• REQUIRED WORK:
- a) In the article on doctors admitting mistakes, how many people answered the survey the study was based on?
- b) Print the passage of the article on doctors admitting mistakes, starting at "The study, published" and ending at "Mid-Atlantic and Northeast.".
- c) Proceed with the article on doctors admitting mistakes, picking up after its last sentence.
[EXTRACT Boundary: Start]
Study: Doctors are slow to admit mistakes
Lee Bowman/Scripps Howard News Service
http://www.abqtrib.com
We all make mistakes, even doctors from time to time. And in theory, it’s good to admit it when we make a mistake.
But when it comes to doctors, a recent study suggests they’re more likely to say it’s important in theory to disclose a medical error to patients than they are to actually `fess up.
The study, published online by the Journal of General Internal Medicine, was based on survey responses from 538 faculty, resident physicians and medical students at teaching hospitals in the Midwest, Mid-Atlantic and Northeast.
Researchers at the University of Iowa found that while nearly all respondents – 97 percent – said they would disclose a hypothetical medical error that resulted in minor medical harm, 93 percent said they would disclose an error even if it had caused disability or death.
But only 41 percent said they had actually disclosed a minor medical error they made, and just 5 percent said they had revealed a major error during their career. Moreover, 19 percent said they had made a minor medical error but not disclosed it; 4 percent said they had made a major error and not disclosed it.
What’s striking is that this seems to suggest about half the doctors think they have never made even a minor medical mistake.
“It seems fair to assume that all of us have made at least a minor error, if not a major error, sometime in our careers,” said Lauris Kaldjian, an associate professor of internal medicine at the university’s medical college and director of its Program in Biomedical Ethics and Medical Humanities.
“Most doctors recognize that they’re fallible, but they still strive for perfection,” Kaldjian said. “The idea persists that the physician rides into the clinic on the white horse. To come in as the healer and then realize that you have harmed is a difficult thing to accept, let alone to admit.”
The surveys did suggest that the more experience a doctor had, the more willing he or she was to admit an error. And they also showed that doctors who had been sued for malpractice were not any less inclined to disclose errors.
On the other side of the bed rail, though, consider a study done at a Boston-based outpatient cancer center between February and September of 2004. Saul Weingart of the Dana-Farber Cancer Institute set up interviews between volunteer “patient safety coordinators” and the patients. Then the researchers reviewed the care and coded the events.
[EXTRACT Boundary: End]
[INFORMATION SHOWN Boundary: Start]
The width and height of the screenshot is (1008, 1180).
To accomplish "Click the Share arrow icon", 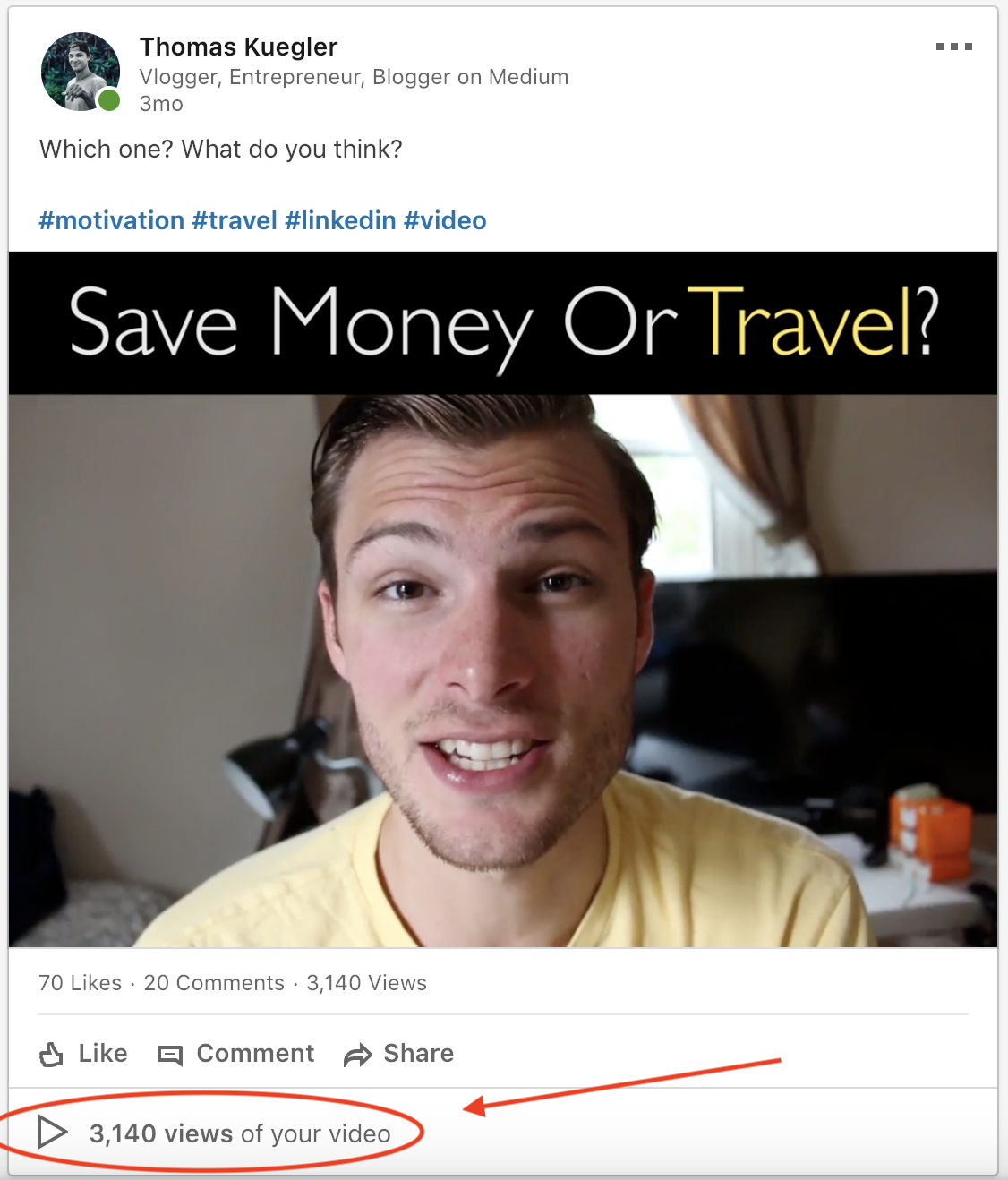I will tap(357, 1056).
[INFORMATION SHOWN Boundary: End]
• TASK ANSWERS:
- a) 538 faculty, resident physicians and medical students.

- b)
The study, published online by the Journal of General Internal Medicine, was based on survey responses from 538 faculty, resident physicians and medical students at teaching hospitals in the Midwest, Mid-Atlantic and Northeast.

- c)
Their report was sponsored by the Commonwealth Fund and published in the Joint Commission Journal on Quality and Patient Safety.
One in five of the 193 patients interviewed reported having an “unsafe experience” at the clinic. But when the researchers reviewed the complaints, they found that only two incidents – 1 percent – were genuine adverse events, four more were considered close calls and 14 others were medical errors with no risk of harm.
Most reports turned out to be about the quality of service the patients received: long waits, miscommunication with doctors and nurses, dissatisfaction with the clinic’s environment and amenities.
So just as doctors don’t like to admit mistakes, the cancer patients seemed to take a larger view of the type of care they felt made them feel safe.
“The vocabulary of patient safety is confusing to patients, and we offered no explicit definition,” Weingart and his colleagues wrote, adding that for patients, the idea of “unsafe care” brought up complaints about parking, security, delays and emotional distress.
They also said long-term patients who interacted regularly with medical caregivers in general may be more likely to report episodes they consider substandard care, “perhaps because they had more opportunities to be harmed.”
Experienced patients were also assumed to be less worried about alienating caregivers with complaints than those seeking help for problems that are generally resolved with one or two encounters.